Ces trois groupes armés sont venus ainsi s’ajouter au FRPI, une milice vielle de plus de deux décennies et qui évolue dans le sud du territoire d’Irumu.
 En février 2020 FRPI a signé un accord, qui n’a jamais connu un début d’exécution, avec le gouvernement congolais.
En plus des exactions et tueries sur les populations civiles, ces deux derniers mois, ces milices s’affrontent, entre-elles, autour des gisements miniers, tant dans le territoire de Djugu que dans celui d’Irumu. 
 Pourtant, le gouvernement  provincial militaire  a reçu, de chacune de ces milices, en avril et mai 2022, des accords unilatéraux de cessation des hostilités. 
Ces accords ont valu à l'Ituri une accalmie relative de plus ou moins deux mois avant de connaître de quelques dérapages au début de ce mois de septembre 2022.
 

Lesclivages ethniques

Au regard de ce qui s’observe sur terrain, tout porte à croire que les clivages ethniques alimentent les actions de ces milices qui endeuillent l’Ituri. Ce ne sont pas des faits qui manquent pour attester cette thèse.

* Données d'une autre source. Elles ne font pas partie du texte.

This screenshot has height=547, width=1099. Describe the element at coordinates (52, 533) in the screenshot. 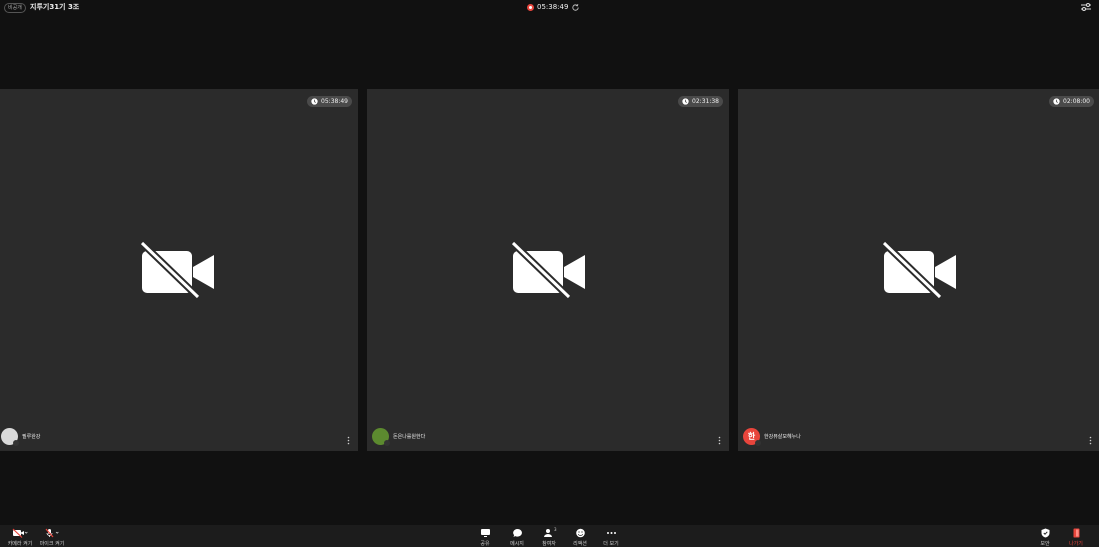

Les leaders communautaires, politiques, religieux et sociaux de l'Ituri rivalisent dans des déclarations protectionnistes de leurs communautés respectives  et dans la généralisation des faits.
 Ils ne sortent de leur silence que pour dénoncer ou condamner des incidents survenus dans leurs contrées d'origines ou sur des sujets avec lesquels ils partagent les mêmes communautés. Ils ne se sentent concernés que si leurs contrés d’origines sont touchées. Les discours prenant en compte la situation générale de l’ituri sont rares. 

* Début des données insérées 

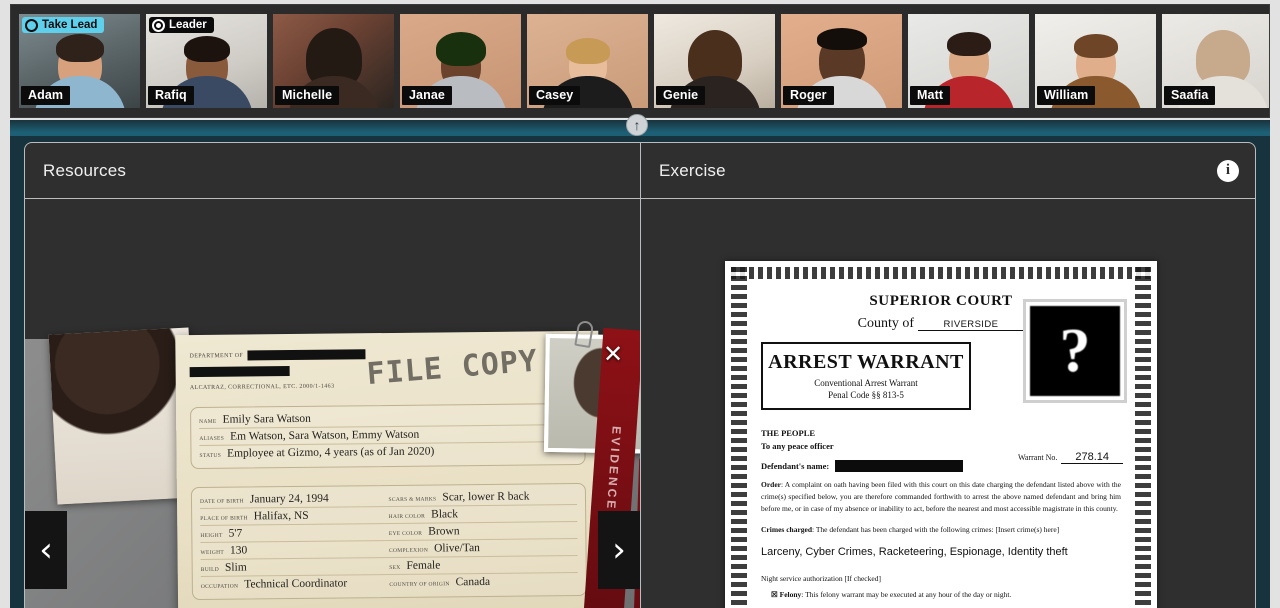 The width and height of the screenshot is (1280, 608). I want to click on participant-tile-rafiq: Leader Rafiq, so click(206, 61).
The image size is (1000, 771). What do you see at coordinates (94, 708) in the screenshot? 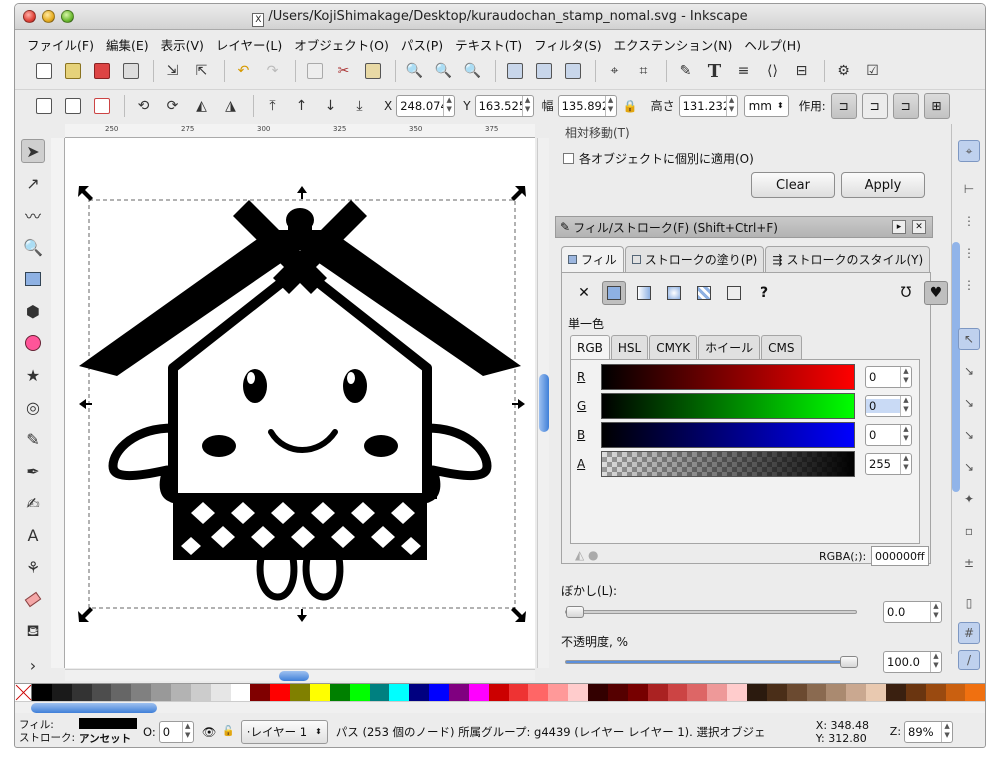
I see `palette-scroll-thumb` at bounding box center [94, 708].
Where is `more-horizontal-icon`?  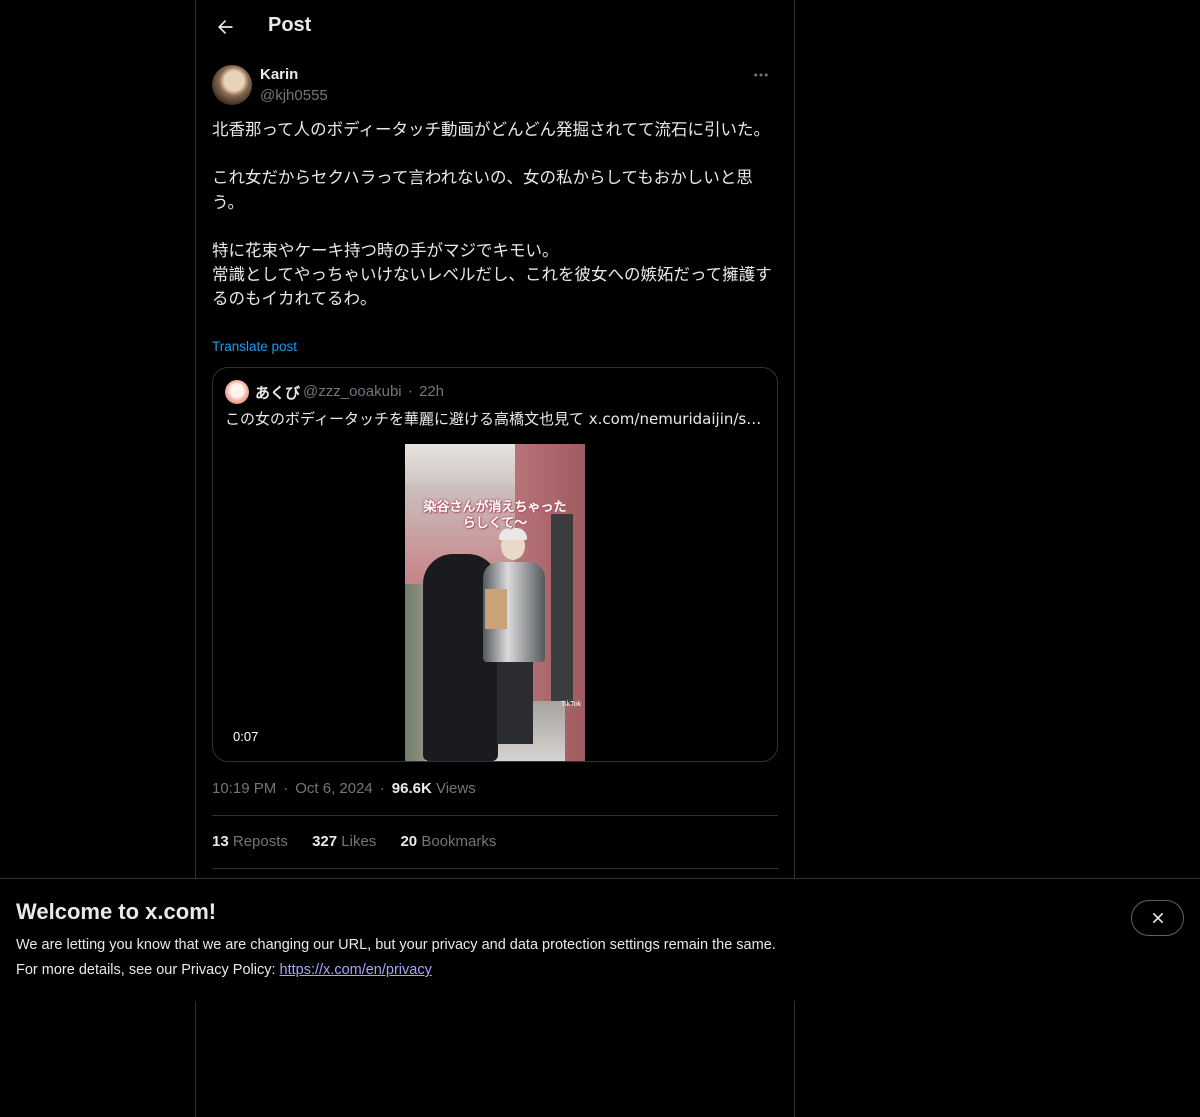 more-horizontal-icon is located at coordinates (761, 75).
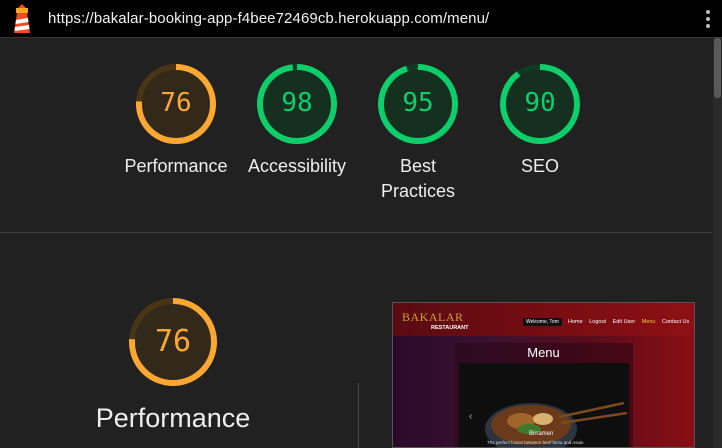 The height and width of the screenshot is (448, 722). I want to click on scrollbar, so click(718, 243).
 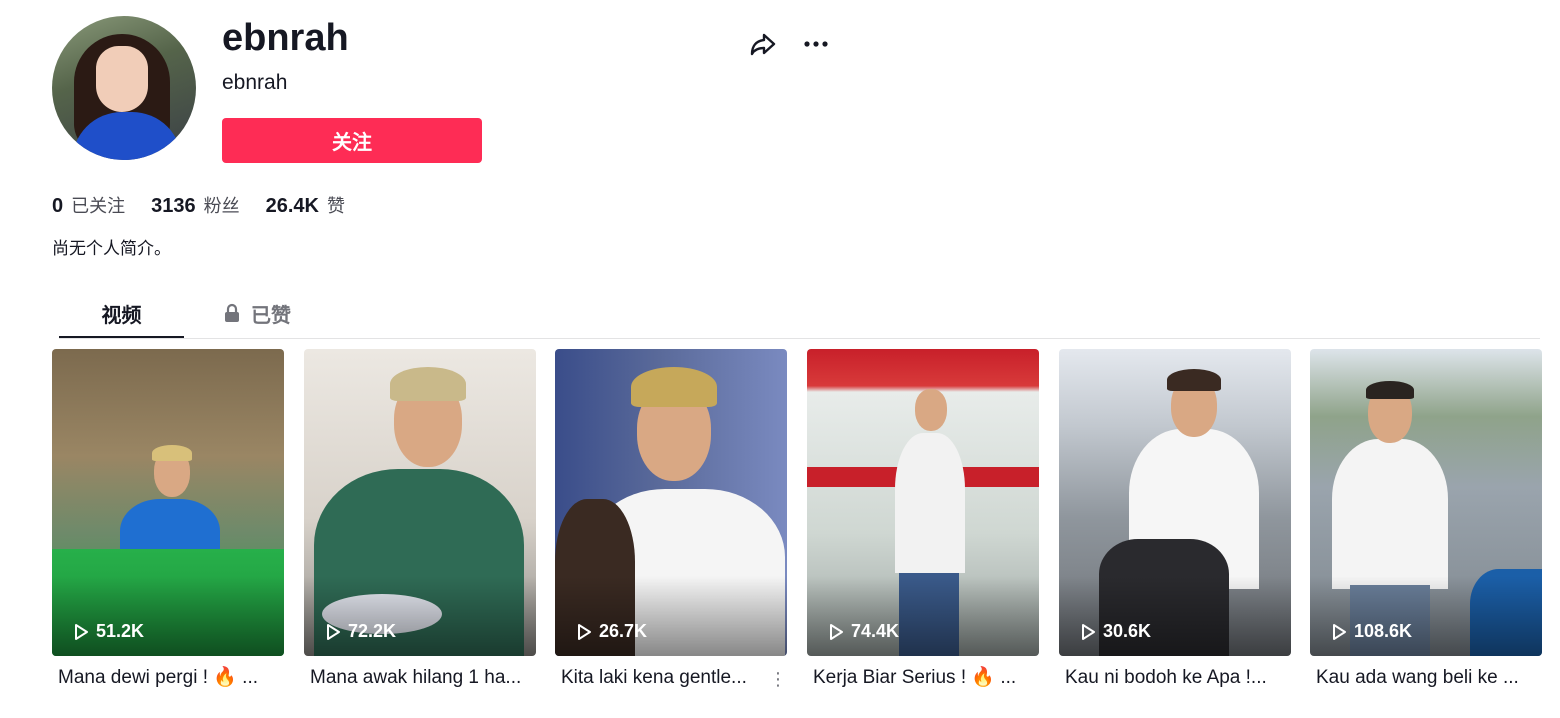 I want to click on view-count: 51.2K, so click(x=108, y=632).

Pendant que ces leaders réagissent à tout malheur survenu sur les membres de leurs communautés respectives, les milices justifient leurs actes par des exactions commises sur leurs leaders politiques ou les membres de leurs  communautés.
Quand deux milices s’affrontent, les condamnations ou justifications dépendent de la position communautaire de chaque leader. 

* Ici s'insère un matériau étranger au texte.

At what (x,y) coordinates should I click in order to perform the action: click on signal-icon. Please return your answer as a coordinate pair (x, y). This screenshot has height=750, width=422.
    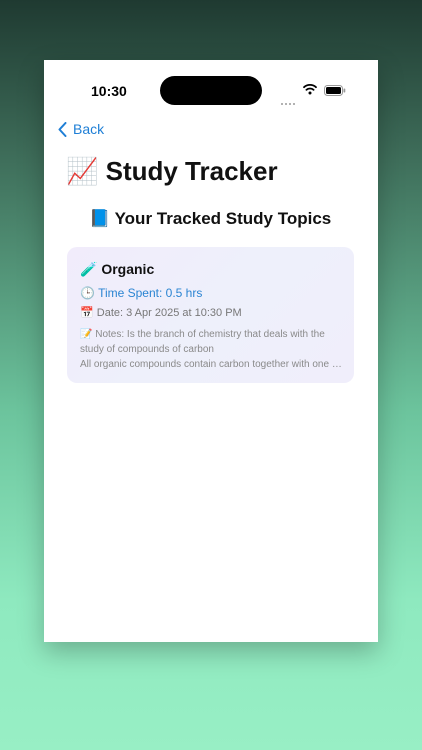
    Looking at the image, I should click on (289, 96).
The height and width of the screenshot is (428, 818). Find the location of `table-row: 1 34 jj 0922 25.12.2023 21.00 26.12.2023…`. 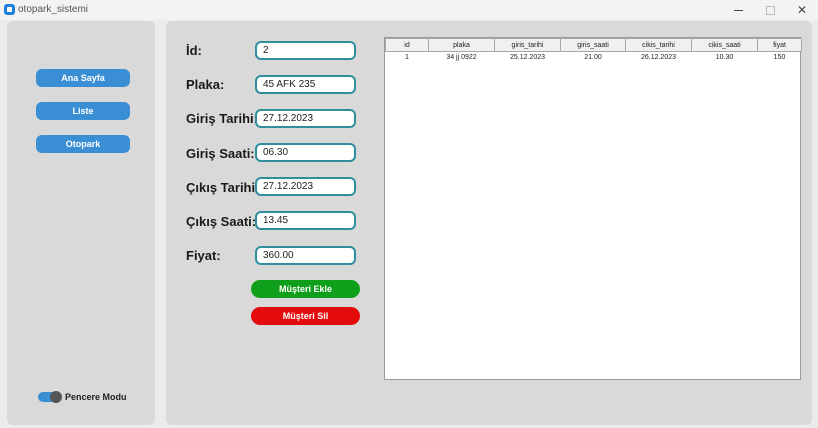

table-row: 1 34 jj 0922 25.12.2023 21.00 26.12.2023… is located at coordinates (594, 58).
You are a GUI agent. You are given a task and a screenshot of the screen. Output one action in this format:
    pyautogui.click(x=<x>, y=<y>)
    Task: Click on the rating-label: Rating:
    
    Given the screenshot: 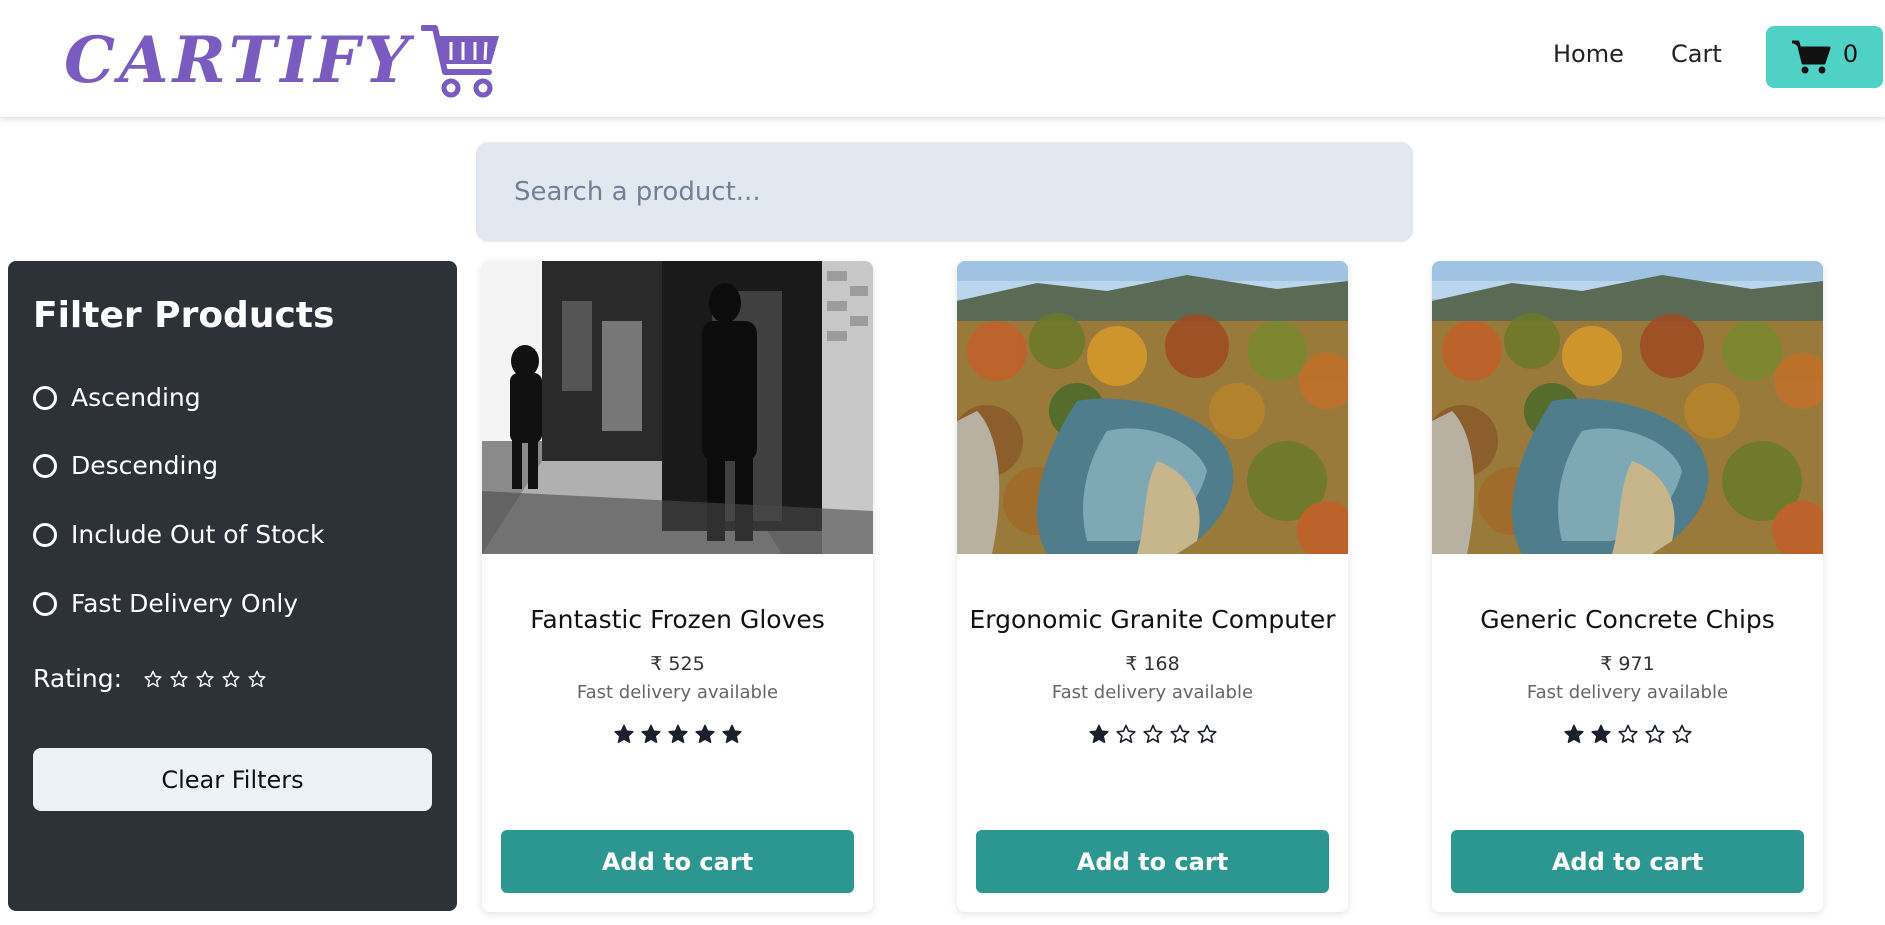 What is the action you would take?
    pyautogui.click(x=78, y=678)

De là, penser au lien entre ces milices et certaines communautés de l’Ituri, il n’y a qu’un petit pas à franchir. 
La démarche tendant à impliquer les leaders communautaires dans le processus de restauration de la paix en Ituri trouve ici toute  sa justification. Ces hommes et femmes que les milices disent défendre et  aux noms desquels elles ont pris les armes devraient, de l'avis de plusieurs observateurs, avoir un rôle crucial à jouer pour le retour de la paix dans cette province troublée.